The AE paradigm is typically encountered in the contexts of RL, robotics and more general AI settings, while it is less common in ML communities. Nonetheless, conventional ML scenarios can naturally be embedded in this paradigm, since it is, ultimately, mostly unrestrictive. For instance, supervised learning can be thought of as an interaction with an environment which is, for a certain number of steps, an effective database (or the underlying process, generating the data) providing training examples. After a certain number of steps, the environment starts providing unlabeled data points and the agent responds with the labels. If we further assume the environment additionally responds with the correct label to whatever the agent sent, when the data point/percept was from the training set, we can straightforwardly read out the empirical risk (training set error) from the history. Since the quantization of the AE paradigm naturally leads to four settings—CC, CQ, QC and QQ—depending on whether the agent, or environment, or both are fully quantum systems, we can classify all of the results in quantum ML into one of the four groups. Such coarse-grained division places standard ML in CC, results on using ML to control quantum systems in CQ, quantum speed-ups in ML algorithms (without a quantum database, as is the case in annealing approaches) in QC and quantum ML/RL where the environments, databases or oracles are quantum-accessible are QQ. This classification is closely related to the classification introduced in Aïmeur et al (2006), which uses the $L^{\rm context}_{\rm goal}$ notation, where 'context' may denote whether we are dealing with classical or quantum data and/or learner and 'goal' specifies the learning task (see section 5.1.1 for more details).
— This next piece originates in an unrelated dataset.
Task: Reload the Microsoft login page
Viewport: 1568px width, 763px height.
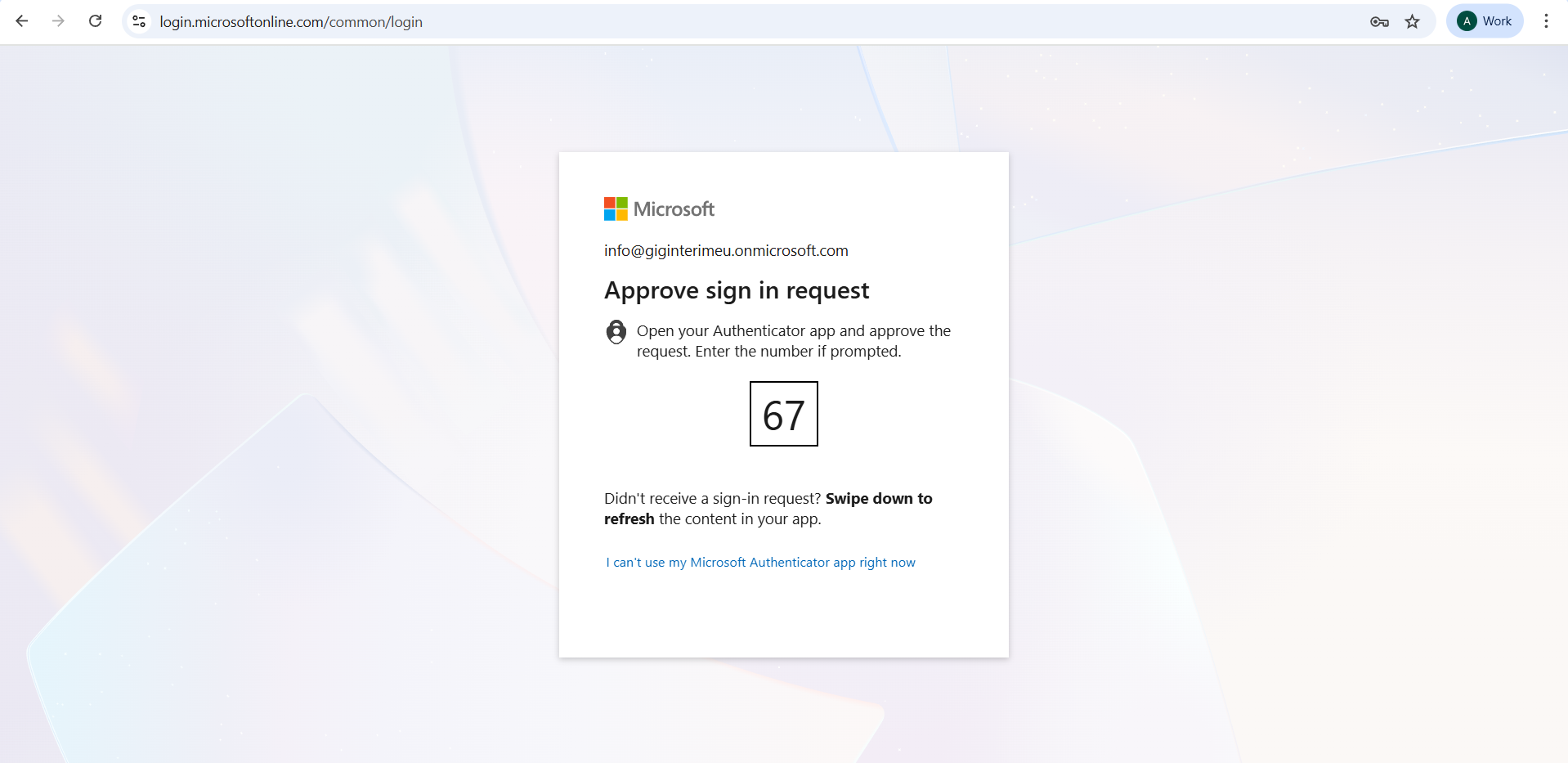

The quantum-AE-based separation is not, however, identical to the $L^{\rm context}_{\rm goal}$ systematics. For instance, classical learning tasks may require quantum access or classical access, depending on the details of the setting. Quantum access is required in most quantum ML algorithms which rely on a quantum database. Thus, in the quantum AE paradigm, even when we deal with a classical ML problem, we may be facing a QQ scenario. However, if one considers the bigger picture, the database itself must be pre-filled at some point using classical interfaces. If this is included in the description of the same quantum ML algorithm, we obtain a QC setting (which now may fail to be as efficient). Both viewpoints make sense depending on the scenario which we choose to consider, which may not be obvious in the classification of Aïmeur et al (2006). On the other hand, the $L^{\rm context}_{\rm goal}$ systematics does a nice job separating classical ML from quantum generalizations of ML, discussed in section 5.
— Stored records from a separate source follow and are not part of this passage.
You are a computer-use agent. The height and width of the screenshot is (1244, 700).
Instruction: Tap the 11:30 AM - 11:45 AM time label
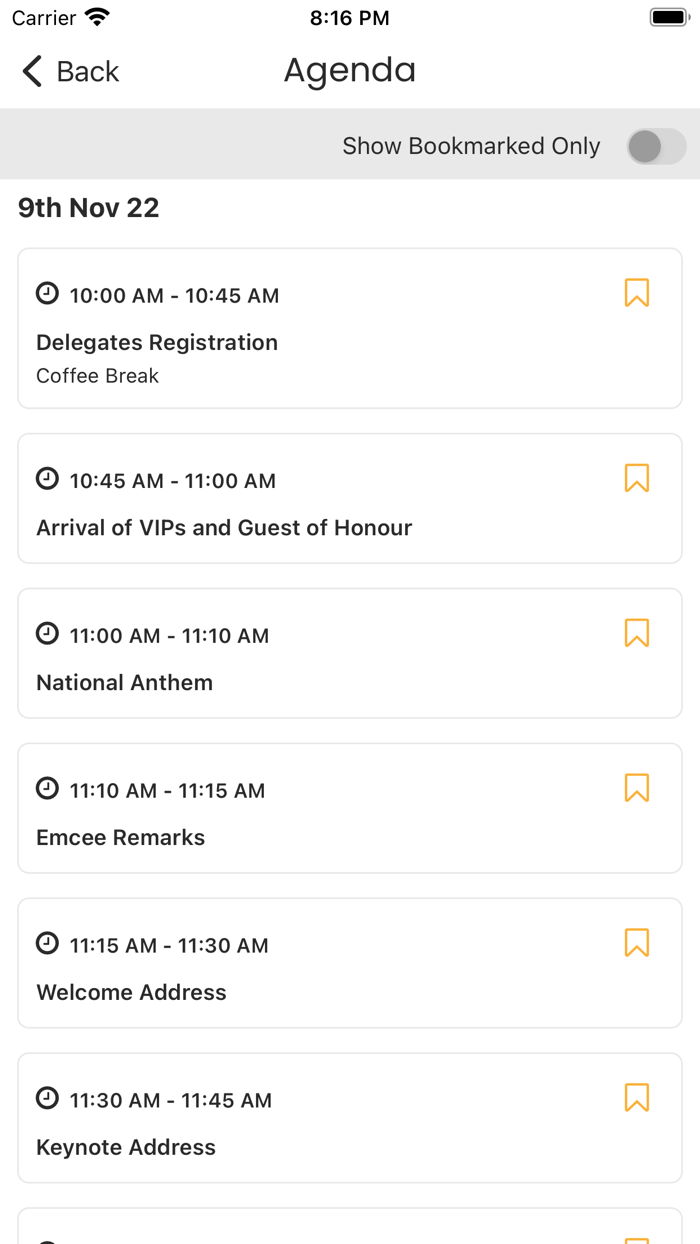[x=170, y=1100]
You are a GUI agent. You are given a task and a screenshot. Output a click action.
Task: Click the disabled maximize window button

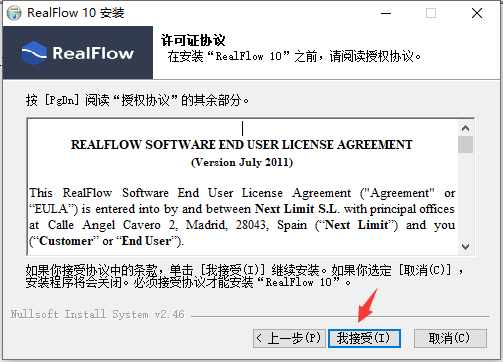pos(431,13)
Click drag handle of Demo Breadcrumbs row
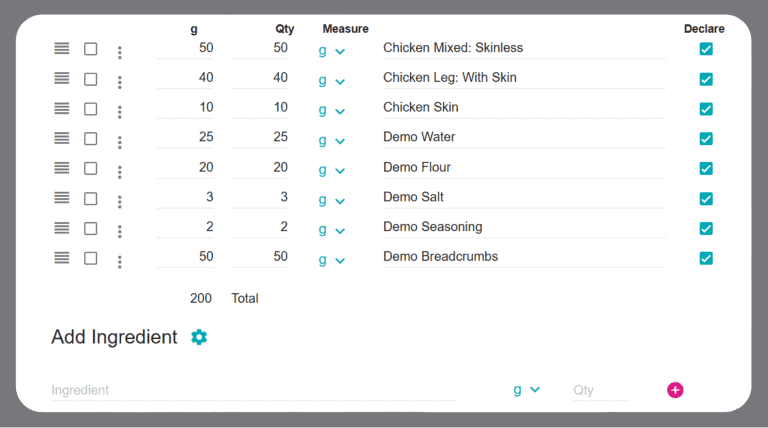768x428 pixels. tap(62, 257)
This mismatch between these two classifications also illustrates the difficulties one encounters if a sufficiently coarse-grained classification of the quantum ML field is required. The classification criteria of this field, and also aspects of QAI, in this review have been inspired by both the AE-induced criteria (perhaps natural from a physics perspective) and the $L^{\rm context}_{\rm goal}$ classification (which is more objective driven, and natural from a computer science perspective).